◆ Work task: Omit the pictures. Transcribe exactly the lines below, from the one with "The image size" up to and including the last.

◆ Material for this exercise:
= = = = =

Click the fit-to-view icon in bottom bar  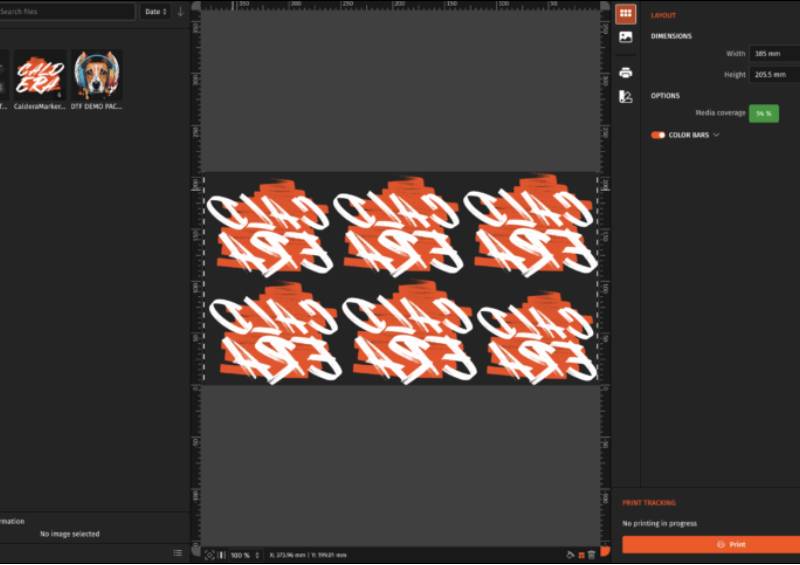point(209,555)
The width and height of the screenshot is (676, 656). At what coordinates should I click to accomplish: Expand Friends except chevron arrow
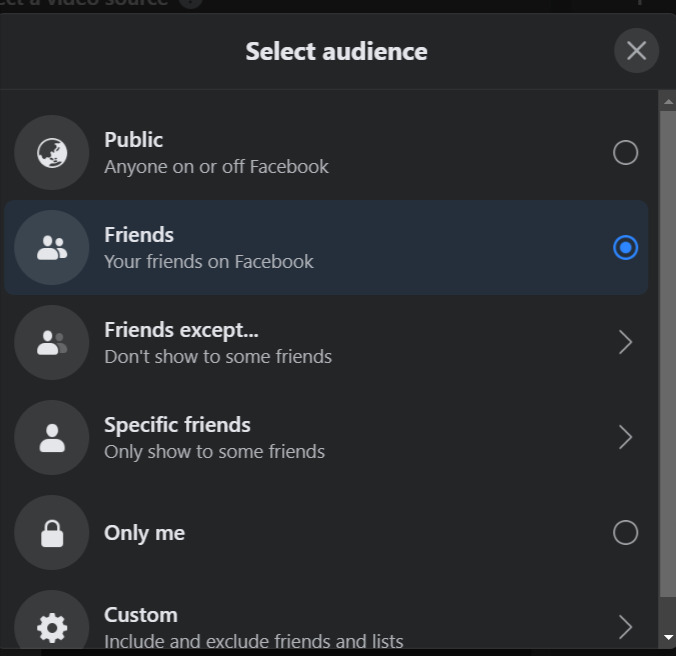pyautogui.click(x=626, y=343)
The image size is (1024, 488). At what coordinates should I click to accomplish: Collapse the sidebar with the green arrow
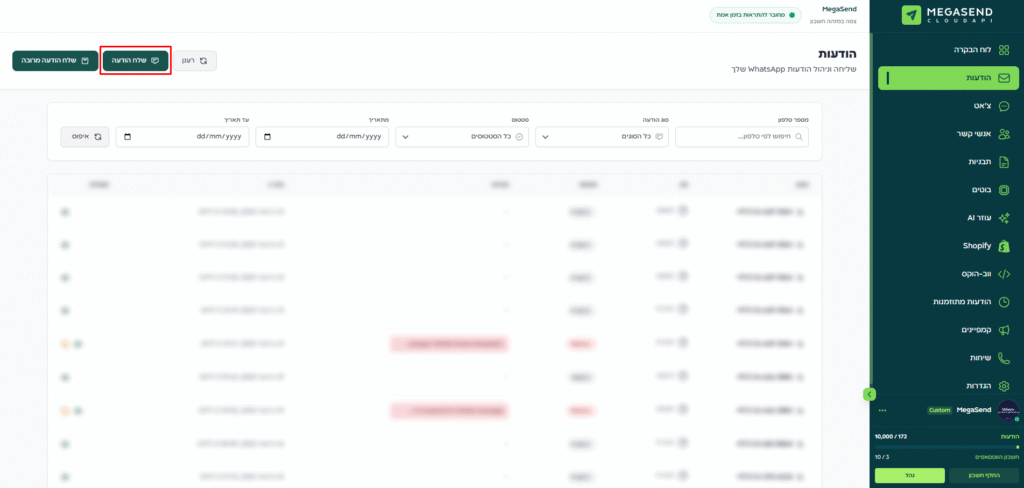click(870, 394)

= = = = =

◆ Exercise output:
The image size is (1024, 488). At what coordinates should I click to accomplish: Collapse the sidebar with the green arrow
click(870, 394)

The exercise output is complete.